(Records for the exercise)

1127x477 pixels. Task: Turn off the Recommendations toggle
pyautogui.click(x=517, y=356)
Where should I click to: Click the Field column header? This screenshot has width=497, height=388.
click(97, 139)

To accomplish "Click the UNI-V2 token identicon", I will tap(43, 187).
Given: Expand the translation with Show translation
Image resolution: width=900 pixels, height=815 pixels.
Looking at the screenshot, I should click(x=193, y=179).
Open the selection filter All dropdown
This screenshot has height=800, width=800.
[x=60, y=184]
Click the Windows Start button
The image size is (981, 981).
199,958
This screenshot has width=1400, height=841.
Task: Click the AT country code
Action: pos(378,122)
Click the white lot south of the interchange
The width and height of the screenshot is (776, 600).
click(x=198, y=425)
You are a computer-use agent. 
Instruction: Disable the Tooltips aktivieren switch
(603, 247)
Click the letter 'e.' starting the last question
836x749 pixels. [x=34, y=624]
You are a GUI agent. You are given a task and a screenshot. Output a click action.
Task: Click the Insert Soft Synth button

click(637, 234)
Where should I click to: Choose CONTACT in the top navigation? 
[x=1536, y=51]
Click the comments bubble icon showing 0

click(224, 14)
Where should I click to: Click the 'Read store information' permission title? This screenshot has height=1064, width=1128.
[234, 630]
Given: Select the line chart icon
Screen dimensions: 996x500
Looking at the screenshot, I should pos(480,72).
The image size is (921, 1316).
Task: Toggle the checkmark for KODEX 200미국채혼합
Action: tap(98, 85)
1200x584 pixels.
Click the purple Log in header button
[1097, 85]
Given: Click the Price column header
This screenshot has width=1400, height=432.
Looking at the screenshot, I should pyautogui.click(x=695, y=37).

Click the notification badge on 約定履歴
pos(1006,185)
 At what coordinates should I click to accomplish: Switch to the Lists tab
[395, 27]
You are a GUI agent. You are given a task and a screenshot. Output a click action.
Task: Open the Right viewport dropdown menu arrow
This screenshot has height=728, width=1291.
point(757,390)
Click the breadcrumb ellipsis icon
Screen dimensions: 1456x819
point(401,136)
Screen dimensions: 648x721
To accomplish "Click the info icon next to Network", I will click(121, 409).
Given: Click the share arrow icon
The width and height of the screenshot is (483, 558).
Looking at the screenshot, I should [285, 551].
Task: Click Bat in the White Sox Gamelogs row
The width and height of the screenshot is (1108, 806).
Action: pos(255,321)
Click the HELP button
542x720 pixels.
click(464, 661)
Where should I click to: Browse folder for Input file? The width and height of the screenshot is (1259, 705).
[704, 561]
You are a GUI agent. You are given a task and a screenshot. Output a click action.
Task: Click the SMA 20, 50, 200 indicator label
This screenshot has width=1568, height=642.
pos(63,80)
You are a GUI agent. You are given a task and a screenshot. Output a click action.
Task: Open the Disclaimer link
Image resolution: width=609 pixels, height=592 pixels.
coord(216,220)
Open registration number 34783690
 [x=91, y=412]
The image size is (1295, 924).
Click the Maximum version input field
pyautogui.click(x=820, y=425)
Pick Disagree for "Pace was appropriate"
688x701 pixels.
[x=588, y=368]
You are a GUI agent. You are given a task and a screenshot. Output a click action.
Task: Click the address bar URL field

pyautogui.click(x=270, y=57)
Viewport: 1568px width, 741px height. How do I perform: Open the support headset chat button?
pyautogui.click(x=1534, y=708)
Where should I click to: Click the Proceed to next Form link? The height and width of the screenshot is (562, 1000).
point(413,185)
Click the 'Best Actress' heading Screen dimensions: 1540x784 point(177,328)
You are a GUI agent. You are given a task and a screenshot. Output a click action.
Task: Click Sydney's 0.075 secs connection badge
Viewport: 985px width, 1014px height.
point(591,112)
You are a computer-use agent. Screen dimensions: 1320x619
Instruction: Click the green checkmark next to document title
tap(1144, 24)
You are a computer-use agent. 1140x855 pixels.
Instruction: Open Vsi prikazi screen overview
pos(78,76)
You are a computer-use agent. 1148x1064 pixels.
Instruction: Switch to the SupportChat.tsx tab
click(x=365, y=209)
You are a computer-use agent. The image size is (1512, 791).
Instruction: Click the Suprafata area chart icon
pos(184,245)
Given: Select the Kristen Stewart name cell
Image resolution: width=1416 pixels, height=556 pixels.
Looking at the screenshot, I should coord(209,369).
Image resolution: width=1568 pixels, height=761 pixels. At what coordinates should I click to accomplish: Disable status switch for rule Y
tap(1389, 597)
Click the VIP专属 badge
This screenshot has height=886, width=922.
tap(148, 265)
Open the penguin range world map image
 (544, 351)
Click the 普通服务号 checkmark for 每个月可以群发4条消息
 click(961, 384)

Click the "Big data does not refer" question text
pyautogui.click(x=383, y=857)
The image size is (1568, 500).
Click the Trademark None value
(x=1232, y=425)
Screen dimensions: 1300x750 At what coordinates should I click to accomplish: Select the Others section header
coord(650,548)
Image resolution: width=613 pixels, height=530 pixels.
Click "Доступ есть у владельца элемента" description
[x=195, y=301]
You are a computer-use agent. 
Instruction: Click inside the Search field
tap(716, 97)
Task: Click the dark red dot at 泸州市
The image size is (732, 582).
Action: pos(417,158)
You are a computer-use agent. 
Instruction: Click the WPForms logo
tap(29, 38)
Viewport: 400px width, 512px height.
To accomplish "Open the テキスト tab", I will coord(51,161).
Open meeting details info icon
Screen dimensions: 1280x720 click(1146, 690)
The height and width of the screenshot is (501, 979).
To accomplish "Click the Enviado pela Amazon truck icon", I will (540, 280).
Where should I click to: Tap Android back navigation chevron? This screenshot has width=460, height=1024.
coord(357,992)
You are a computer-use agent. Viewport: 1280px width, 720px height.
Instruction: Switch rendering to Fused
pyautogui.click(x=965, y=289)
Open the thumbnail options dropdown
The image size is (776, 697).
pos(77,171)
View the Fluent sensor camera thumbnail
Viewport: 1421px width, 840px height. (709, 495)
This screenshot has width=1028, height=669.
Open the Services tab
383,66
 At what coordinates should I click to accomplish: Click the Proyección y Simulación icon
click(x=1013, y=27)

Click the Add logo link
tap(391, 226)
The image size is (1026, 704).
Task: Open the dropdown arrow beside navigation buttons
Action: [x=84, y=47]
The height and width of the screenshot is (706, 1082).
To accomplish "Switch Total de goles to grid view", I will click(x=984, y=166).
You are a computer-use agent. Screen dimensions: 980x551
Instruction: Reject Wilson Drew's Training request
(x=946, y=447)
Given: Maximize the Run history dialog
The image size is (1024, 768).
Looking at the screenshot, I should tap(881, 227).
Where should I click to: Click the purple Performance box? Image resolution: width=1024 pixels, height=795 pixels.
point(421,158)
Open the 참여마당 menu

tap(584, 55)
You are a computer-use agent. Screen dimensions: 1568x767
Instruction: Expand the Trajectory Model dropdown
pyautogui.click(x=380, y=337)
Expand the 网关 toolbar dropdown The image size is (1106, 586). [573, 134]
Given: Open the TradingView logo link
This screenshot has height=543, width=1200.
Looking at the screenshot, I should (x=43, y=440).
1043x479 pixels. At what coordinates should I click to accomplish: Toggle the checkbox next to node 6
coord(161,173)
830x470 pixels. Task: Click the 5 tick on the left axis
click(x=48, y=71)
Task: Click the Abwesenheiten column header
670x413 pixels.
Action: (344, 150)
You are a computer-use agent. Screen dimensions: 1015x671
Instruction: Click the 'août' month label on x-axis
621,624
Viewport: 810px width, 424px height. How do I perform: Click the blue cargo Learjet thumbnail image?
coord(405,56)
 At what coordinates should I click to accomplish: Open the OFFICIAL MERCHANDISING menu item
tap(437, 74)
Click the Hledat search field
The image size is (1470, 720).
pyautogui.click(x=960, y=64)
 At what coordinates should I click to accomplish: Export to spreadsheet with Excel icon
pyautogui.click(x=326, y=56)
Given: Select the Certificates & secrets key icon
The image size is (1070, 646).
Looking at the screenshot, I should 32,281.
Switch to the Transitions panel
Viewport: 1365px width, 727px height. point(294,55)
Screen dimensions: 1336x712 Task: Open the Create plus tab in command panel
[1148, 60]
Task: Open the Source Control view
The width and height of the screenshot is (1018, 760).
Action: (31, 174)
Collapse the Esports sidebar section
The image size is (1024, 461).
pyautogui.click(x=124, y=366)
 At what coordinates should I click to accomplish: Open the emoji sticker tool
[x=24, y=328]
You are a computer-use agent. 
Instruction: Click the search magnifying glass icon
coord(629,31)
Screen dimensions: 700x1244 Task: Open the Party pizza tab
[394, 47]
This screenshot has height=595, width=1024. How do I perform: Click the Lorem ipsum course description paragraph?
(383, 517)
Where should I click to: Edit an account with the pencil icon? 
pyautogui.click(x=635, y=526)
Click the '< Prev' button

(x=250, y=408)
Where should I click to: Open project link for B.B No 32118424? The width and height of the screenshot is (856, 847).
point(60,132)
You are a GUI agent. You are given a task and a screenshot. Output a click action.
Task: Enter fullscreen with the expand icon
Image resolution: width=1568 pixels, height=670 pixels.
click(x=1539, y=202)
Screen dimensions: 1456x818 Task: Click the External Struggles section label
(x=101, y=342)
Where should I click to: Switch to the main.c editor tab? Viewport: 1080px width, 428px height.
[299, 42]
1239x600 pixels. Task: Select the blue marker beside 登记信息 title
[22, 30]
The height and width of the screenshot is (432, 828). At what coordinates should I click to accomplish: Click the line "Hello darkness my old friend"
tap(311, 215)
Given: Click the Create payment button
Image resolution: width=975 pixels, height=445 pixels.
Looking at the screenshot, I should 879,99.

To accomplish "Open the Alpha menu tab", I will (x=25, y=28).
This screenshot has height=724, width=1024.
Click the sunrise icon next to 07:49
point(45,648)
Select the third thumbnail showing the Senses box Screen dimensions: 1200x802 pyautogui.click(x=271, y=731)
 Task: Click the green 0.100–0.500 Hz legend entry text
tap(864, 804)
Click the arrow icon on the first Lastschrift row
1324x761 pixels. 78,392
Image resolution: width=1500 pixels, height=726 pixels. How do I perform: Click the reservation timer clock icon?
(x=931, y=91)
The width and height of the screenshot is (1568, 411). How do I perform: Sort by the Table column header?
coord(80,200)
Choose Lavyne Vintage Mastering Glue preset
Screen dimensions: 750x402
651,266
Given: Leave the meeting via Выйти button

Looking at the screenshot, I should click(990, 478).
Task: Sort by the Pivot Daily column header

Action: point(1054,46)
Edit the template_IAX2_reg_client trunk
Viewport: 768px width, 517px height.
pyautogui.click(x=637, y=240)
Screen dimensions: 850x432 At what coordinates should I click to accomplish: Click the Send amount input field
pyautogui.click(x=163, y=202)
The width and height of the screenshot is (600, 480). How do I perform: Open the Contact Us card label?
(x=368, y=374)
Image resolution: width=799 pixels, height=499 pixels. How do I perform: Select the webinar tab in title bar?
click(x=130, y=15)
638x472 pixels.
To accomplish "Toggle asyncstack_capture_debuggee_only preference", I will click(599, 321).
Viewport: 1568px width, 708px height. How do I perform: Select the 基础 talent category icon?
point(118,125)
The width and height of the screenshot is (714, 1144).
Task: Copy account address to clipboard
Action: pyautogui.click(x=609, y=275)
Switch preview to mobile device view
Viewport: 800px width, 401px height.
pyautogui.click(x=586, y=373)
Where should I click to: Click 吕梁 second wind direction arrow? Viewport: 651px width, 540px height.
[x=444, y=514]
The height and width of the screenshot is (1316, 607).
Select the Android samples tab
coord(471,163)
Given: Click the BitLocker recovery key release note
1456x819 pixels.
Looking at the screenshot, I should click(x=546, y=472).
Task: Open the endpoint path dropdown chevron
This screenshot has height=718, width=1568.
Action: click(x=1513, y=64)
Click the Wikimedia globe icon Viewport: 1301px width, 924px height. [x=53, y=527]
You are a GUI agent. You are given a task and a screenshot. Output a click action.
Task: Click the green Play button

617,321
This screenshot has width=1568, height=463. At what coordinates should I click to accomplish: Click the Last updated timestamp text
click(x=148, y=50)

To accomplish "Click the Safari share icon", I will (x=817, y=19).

(End Records for the exercise)

- _Exercise_: Scan the entries above for the string "share", and copy every line where it turns up.

- _Answer box_:
Given: Click the share arrow icon
To accomplish "Click the Safari share icon", I will (x=817, y=19).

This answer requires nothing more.